En la estrategia sindical, los mecanismos de presión tienen variadas fórmulas y naturalmente se vinculan con procedimientos de presión al empleador para que este acceda a negociar, o en el marco de la misma a transar una solución. Es una relación normal, que practicada en una sociedad civilizada y por actores con franca concepción democrática, permite resolver las controversias y acordar. Pero cuando uno de los interlocutores, en este caso los docentes identifica erróneamente el sujeto de la protesta, el riesgo del desborde y la intolerancia les hace deslizar en la irresponsabilidad.

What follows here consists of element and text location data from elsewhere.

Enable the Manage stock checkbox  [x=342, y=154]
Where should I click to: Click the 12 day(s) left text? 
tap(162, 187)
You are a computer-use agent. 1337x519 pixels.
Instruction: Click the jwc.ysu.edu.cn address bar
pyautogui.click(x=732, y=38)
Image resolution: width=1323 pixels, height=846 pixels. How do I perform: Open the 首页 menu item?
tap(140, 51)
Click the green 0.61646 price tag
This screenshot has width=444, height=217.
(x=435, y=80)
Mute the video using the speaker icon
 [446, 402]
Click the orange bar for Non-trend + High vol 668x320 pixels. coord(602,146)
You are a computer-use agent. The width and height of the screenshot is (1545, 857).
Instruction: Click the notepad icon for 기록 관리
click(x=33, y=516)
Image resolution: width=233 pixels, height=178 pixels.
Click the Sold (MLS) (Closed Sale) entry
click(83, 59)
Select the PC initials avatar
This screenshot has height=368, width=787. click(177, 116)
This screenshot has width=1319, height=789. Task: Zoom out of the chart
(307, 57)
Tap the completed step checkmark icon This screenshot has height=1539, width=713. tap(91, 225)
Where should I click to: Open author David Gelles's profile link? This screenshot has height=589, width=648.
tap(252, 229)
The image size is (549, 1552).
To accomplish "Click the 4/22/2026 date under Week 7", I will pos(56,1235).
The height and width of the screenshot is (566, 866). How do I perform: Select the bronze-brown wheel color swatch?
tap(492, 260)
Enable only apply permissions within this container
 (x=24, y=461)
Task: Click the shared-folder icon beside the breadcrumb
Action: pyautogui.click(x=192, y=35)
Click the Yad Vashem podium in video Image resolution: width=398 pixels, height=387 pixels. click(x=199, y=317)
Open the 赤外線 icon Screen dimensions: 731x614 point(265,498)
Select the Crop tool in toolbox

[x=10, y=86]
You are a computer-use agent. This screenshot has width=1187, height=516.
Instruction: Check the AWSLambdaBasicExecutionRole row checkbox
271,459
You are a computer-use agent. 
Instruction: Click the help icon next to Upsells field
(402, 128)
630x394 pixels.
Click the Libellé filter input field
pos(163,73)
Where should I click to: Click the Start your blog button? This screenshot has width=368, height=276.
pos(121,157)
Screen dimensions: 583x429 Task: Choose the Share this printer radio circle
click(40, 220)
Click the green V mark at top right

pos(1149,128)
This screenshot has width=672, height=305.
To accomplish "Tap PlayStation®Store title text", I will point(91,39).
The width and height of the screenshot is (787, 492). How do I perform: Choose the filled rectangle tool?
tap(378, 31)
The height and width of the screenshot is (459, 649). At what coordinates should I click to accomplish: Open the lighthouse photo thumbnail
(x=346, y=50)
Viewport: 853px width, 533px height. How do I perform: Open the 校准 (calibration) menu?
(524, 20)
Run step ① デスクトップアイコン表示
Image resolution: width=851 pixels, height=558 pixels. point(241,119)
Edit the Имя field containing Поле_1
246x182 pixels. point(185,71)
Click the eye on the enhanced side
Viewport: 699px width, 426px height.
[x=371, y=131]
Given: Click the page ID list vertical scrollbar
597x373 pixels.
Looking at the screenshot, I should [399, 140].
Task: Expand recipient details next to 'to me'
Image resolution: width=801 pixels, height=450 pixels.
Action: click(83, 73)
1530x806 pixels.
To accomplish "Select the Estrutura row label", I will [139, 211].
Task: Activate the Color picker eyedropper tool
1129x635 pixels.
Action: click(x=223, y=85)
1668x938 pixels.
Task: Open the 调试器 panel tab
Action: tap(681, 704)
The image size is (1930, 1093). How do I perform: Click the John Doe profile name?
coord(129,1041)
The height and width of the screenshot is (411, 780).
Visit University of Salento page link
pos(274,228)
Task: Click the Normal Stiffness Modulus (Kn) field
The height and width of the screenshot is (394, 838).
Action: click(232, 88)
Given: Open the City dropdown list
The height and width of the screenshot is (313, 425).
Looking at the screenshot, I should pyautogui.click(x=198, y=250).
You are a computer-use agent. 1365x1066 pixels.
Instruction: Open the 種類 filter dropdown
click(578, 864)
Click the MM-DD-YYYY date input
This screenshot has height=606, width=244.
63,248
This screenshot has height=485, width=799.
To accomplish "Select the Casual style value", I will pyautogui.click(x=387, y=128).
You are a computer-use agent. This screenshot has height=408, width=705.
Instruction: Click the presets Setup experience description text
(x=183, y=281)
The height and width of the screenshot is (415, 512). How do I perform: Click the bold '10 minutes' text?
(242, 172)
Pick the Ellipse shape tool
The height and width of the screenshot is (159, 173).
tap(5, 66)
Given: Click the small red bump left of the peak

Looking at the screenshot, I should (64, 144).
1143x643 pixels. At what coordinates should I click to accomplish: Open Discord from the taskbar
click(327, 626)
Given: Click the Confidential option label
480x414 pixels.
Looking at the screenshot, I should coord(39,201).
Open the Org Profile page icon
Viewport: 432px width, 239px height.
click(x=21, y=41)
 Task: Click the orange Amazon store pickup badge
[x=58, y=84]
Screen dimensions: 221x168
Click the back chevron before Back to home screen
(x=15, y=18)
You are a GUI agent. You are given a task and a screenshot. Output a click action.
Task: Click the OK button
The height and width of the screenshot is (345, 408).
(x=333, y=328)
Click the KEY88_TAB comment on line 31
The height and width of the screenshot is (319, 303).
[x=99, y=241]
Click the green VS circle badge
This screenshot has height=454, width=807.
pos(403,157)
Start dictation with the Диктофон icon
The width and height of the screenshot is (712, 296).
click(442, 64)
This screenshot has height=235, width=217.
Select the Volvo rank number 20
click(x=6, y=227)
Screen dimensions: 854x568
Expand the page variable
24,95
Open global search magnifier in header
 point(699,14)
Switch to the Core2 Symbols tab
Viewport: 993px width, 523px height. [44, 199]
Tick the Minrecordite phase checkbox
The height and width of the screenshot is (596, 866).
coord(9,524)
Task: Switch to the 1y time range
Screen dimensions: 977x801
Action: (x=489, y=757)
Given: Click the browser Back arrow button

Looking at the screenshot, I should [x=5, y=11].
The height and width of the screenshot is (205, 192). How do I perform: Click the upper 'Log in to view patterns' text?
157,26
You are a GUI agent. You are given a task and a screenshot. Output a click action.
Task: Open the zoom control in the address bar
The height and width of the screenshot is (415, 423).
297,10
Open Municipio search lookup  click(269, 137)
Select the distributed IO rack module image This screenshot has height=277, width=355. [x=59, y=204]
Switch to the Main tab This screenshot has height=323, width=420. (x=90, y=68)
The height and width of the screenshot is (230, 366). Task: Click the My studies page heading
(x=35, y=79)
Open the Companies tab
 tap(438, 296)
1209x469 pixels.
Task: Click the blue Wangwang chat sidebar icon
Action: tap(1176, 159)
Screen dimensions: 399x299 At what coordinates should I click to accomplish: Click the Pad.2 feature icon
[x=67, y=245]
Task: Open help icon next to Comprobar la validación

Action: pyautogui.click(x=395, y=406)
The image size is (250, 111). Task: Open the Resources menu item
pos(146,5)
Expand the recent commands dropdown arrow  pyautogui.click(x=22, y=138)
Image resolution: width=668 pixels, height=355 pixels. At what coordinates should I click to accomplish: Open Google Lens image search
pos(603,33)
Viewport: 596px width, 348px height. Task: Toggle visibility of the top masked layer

Es responsabilidad del Estado y en particular del Gobierno fijar y financiar los salarios de los docentes de la educación pública, pero tanta como esta o más, es la responsabilidad de los docentes que tienen el poder de la vinculación con el alumno, la obligación de enseñarle, atenderlo, hacerse cargo de una cuota importante de su futuro que es la educación.
El conflicto de la enseñanza, sus promotores, sus activistas, no dejarán de tener razón si reforman su decadente práctica de calendarizar los paros, que aunque anunciados, victimizan a los niños y los jóvenes, y especialmente a los más pobres.
Es increíble que los que tienen como profesión y vocación “enseñar”, hayan perdido a tal grado la sensibilidad.